Eccomi in un negozio, copro il ciondolo con la manica della camicia. Venti minuti e ho comperato un cappotto blu oltremare. Basta col solito rosso, la tinta della passione, del vino feccia, la sanguinolenta idea di un mattatoio: il nostro amore. Ho chiuso.
Alcuni bambini frattanto corrono lungo la corolla di pietre che cinge la piazza, d’inverno molle come un canape sfilacciato. Orfana di noi, ormai. Ed ho il magone.

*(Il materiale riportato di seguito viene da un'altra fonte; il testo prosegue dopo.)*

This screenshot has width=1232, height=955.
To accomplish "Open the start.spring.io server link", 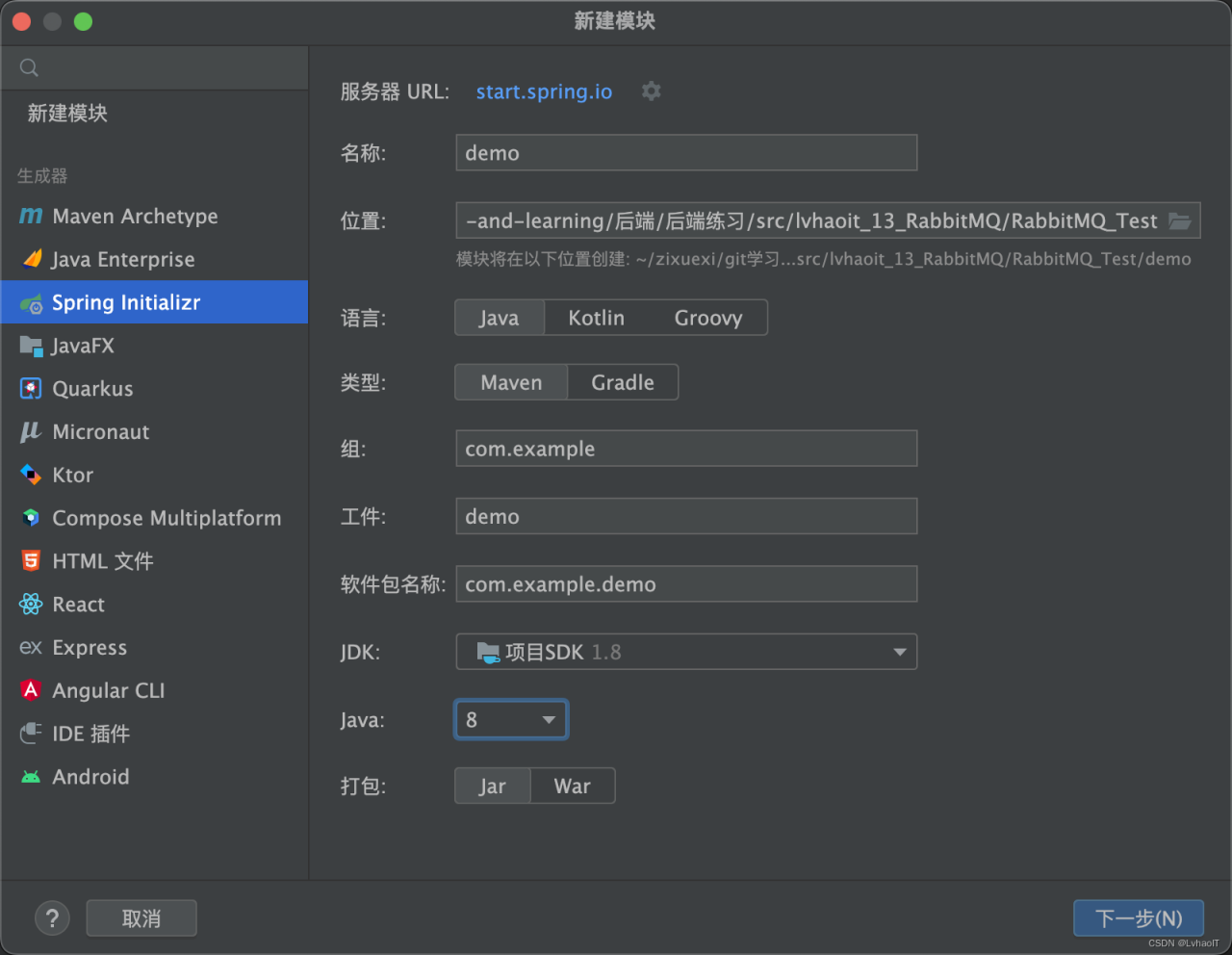I will tap(544, 91).
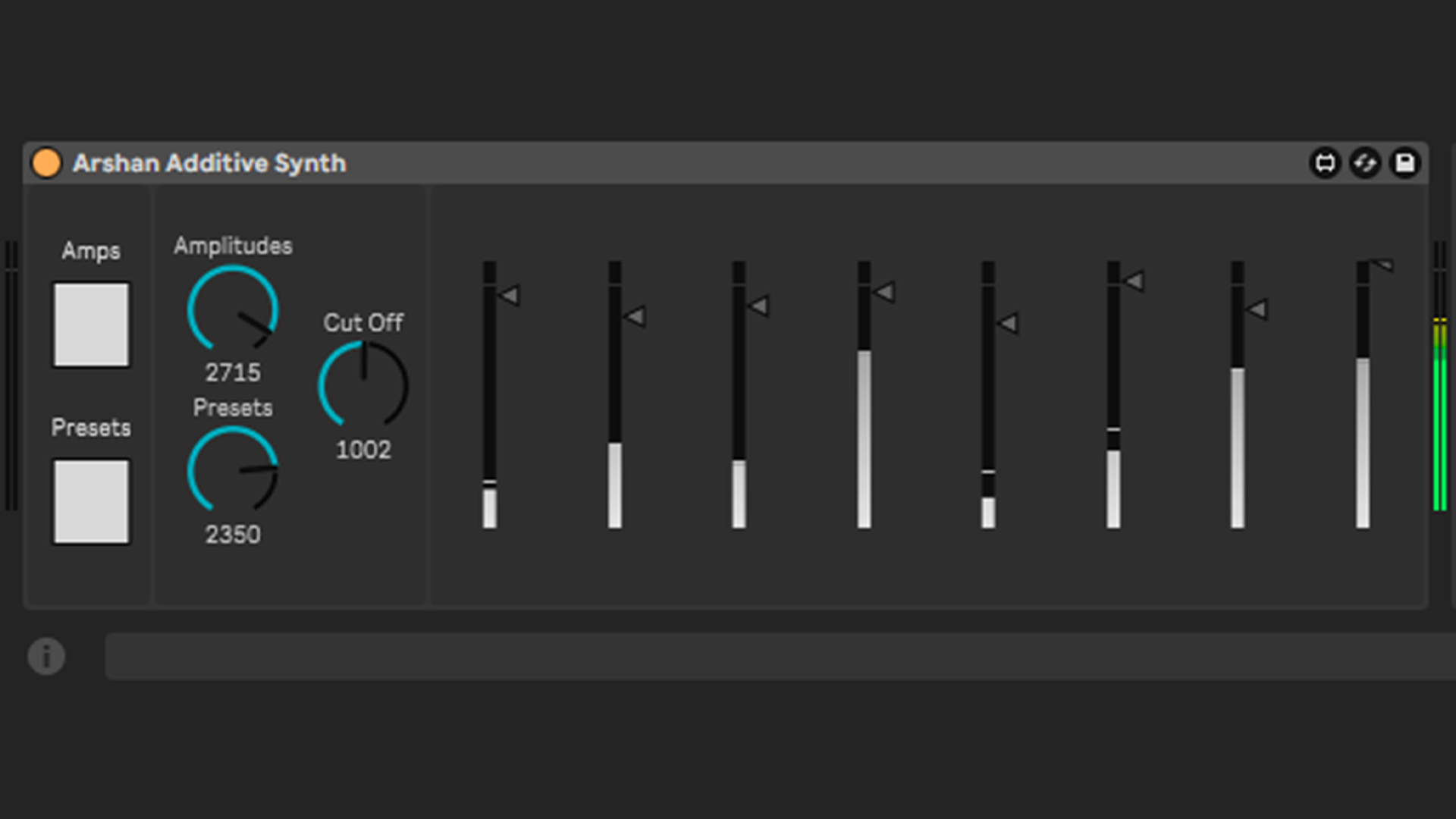Click triangle marker on the sixth slider

click(x=1134, y=281)
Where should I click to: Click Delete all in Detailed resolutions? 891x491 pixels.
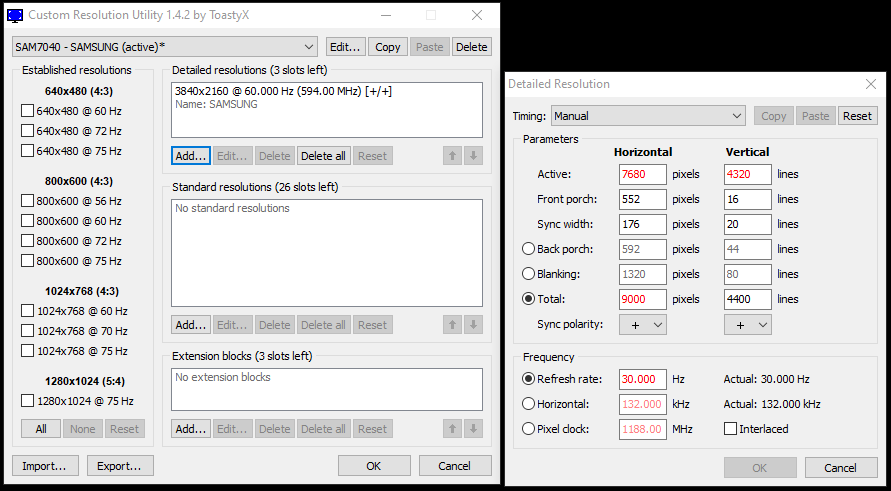(x=323, y=156)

Cammino per un’ora, dio mio, sono nella strada del bar di Edoardo. Eppure giuro che ci sono arrivata senza pensarci. Sono felice? Mi specchio in una vetrina a venti metri dal bar. Questo cappotto azzurro… mi sta bene? Forse… forse lo cambierò.
Corro indietro al negozio, il suo turno sta per finire e devo fare in fretta.
Eccomi di nuovo per quella dannata strada, mi stringo nelle spalline, col capo chino tra palazzi nuovamente ostili. Il ciondolo dov’è?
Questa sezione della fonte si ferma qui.